State how many lines of the records below contain the string "Expand", giving only the number.

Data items
=======

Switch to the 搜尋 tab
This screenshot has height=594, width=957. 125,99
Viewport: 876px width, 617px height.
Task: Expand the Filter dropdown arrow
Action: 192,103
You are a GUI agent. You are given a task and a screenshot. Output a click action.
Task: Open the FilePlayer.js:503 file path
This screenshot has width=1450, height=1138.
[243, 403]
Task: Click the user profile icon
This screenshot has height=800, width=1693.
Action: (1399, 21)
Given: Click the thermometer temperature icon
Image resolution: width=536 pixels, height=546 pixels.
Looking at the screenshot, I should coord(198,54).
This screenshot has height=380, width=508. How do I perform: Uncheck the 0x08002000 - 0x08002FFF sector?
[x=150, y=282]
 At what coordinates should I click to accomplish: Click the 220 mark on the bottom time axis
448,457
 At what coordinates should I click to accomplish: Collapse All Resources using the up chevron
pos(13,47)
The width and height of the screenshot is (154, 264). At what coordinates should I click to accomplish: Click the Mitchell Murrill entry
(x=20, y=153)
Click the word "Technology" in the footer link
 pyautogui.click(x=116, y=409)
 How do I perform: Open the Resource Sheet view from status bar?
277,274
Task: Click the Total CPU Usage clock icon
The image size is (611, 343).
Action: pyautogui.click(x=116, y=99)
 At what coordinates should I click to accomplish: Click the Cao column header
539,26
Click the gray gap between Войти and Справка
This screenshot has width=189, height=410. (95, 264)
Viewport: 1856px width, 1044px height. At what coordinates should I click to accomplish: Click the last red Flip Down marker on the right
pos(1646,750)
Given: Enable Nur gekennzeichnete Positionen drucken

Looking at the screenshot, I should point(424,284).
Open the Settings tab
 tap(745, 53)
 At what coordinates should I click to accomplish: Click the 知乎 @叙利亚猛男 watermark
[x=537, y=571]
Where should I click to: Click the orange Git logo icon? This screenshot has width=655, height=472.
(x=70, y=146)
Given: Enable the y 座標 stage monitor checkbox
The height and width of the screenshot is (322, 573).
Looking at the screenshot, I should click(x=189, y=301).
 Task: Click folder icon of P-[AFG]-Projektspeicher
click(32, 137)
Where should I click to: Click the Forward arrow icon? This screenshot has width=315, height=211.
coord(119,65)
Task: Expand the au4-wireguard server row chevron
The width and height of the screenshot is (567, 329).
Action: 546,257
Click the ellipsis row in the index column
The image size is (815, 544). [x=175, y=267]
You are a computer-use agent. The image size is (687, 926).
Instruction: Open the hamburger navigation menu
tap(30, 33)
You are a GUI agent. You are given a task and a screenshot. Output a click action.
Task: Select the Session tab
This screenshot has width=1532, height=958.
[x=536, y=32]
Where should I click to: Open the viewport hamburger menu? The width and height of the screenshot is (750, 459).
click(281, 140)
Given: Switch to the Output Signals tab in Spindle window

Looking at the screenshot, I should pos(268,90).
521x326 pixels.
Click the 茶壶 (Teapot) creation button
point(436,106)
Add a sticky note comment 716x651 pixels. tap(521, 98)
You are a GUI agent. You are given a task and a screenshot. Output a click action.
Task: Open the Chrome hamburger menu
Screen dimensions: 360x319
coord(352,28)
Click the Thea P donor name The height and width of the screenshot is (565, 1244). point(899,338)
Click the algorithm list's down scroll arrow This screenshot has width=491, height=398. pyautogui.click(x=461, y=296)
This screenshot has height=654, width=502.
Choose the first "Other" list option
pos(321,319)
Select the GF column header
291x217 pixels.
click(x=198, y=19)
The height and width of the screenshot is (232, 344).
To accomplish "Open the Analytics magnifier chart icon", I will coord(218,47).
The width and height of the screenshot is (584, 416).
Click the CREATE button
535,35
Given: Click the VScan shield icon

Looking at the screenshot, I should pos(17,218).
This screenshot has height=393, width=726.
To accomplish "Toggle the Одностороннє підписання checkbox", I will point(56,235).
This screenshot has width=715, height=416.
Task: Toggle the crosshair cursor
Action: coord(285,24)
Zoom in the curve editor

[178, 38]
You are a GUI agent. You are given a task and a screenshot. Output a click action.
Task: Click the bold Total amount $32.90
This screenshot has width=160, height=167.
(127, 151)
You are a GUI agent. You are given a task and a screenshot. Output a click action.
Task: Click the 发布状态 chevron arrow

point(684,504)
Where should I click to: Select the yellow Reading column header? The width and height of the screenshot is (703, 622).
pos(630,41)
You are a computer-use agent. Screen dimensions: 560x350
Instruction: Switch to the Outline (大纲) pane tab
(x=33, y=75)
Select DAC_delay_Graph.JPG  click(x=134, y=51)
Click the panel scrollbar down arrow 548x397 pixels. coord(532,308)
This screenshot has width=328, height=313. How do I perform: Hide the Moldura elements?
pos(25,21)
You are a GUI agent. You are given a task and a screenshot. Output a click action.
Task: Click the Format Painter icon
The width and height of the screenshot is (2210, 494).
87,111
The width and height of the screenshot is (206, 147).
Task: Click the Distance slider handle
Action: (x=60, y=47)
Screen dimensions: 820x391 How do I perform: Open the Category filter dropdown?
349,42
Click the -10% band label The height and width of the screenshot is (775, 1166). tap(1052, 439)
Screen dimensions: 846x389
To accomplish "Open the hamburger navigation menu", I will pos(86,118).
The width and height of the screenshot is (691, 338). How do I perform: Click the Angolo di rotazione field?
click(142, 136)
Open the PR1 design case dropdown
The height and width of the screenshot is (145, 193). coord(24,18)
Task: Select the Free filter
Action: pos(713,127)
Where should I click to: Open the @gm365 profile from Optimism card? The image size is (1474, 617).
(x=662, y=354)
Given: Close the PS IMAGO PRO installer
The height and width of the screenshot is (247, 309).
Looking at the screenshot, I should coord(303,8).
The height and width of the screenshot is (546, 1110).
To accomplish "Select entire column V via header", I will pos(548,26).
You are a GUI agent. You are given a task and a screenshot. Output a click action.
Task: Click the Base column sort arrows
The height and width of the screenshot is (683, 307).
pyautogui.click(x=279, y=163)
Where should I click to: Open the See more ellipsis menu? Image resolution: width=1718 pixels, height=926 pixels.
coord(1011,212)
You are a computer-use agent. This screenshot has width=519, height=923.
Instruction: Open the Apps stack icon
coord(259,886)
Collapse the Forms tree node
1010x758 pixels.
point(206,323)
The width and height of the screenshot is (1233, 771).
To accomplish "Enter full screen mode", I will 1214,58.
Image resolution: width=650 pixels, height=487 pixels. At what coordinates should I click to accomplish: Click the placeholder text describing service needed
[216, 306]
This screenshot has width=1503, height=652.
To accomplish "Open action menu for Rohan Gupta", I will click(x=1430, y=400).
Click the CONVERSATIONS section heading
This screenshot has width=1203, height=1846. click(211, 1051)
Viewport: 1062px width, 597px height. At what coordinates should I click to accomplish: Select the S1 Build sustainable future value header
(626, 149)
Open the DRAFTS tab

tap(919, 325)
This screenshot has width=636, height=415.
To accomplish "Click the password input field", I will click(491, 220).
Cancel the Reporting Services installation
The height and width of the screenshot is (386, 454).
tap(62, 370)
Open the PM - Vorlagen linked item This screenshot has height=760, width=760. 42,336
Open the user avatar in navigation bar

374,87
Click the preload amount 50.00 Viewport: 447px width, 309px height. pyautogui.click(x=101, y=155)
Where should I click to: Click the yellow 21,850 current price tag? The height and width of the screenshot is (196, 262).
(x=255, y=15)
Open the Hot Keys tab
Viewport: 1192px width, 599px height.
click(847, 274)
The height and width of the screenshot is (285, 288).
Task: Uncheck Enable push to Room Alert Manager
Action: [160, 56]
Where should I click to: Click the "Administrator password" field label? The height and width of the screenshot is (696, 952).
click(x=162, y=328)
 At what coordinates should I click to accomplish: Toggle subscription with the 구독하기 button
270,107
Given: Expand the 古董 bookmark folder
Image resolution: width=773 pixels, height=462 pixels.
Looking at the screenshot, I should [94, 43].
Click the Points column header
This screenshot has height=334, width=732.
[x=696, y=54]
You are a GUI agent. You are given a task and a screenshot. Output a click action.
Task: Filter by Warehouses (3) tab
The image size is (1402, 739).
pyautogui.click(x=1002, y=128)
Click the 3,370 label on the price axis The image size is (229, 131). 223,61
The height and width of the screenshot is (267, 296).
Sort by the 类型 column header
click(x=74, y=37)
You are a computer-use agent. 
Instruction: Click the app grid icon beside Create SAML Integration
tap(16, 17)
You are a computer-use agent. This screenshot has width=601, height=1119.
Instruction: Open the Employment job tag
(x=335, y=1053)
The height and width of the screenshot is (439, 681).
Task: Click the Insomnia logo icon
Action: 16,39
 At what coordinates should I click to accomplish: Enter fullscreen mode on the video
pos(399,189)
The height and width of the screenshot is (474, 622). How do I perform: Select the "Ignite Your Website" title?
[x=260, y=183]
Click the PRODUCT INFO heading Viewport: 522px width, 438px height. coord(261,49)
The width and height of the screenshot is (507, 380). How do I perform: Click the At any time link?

=======

§ **Response**
3